When the string "Image" occurs in a line of the listing below, return that line.
——————————
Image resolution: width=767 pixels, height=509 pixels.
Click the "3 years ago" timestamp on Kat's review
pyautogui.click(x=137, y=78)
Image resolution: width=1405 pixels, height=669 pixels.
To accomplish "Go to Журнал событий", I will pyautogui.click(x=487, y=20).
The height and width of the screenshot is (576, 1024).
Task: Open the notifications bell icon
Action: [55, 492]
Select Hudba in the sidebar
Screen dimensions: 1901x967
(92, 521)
——————————
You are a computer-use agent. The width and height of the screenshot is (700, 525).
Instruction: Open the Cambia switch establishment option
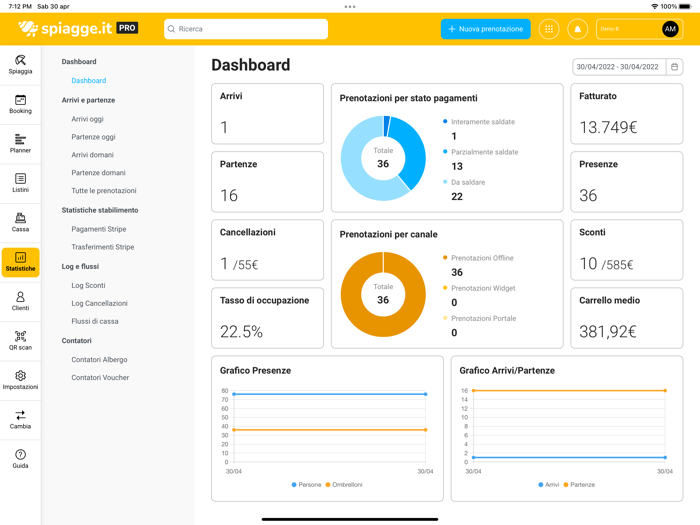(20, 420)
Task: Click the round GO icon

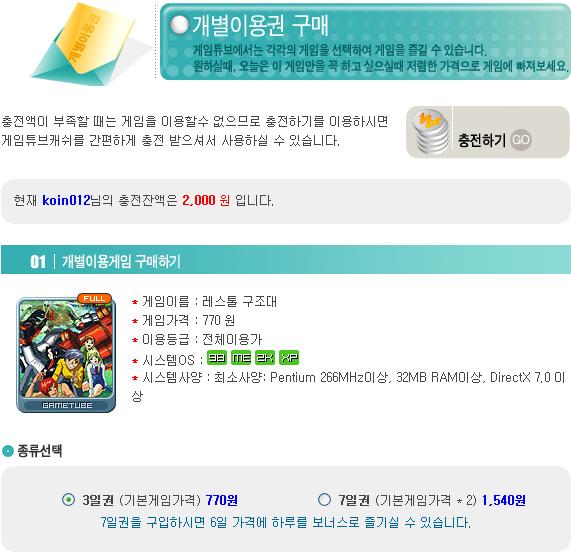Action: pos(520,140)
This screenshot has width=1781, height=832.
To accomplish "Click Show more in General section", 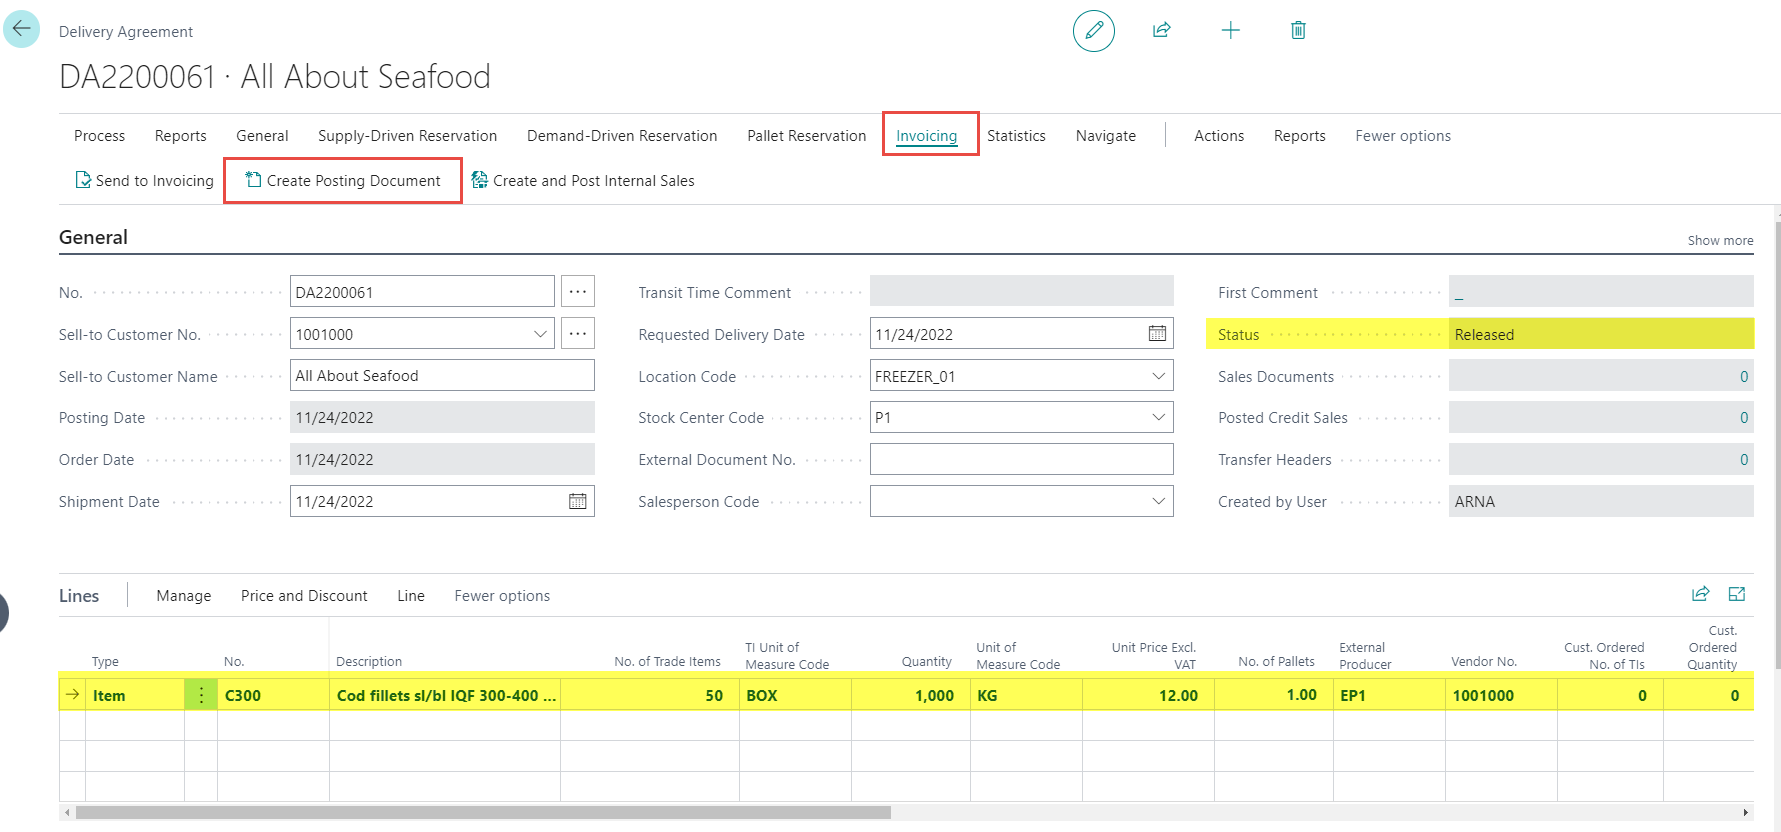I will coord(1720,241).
——————————
**Answer box**:
Image resolution: width=767 pixels, height=509 pixels.
Image resolution: width=1405 pixels, height=669 pixels.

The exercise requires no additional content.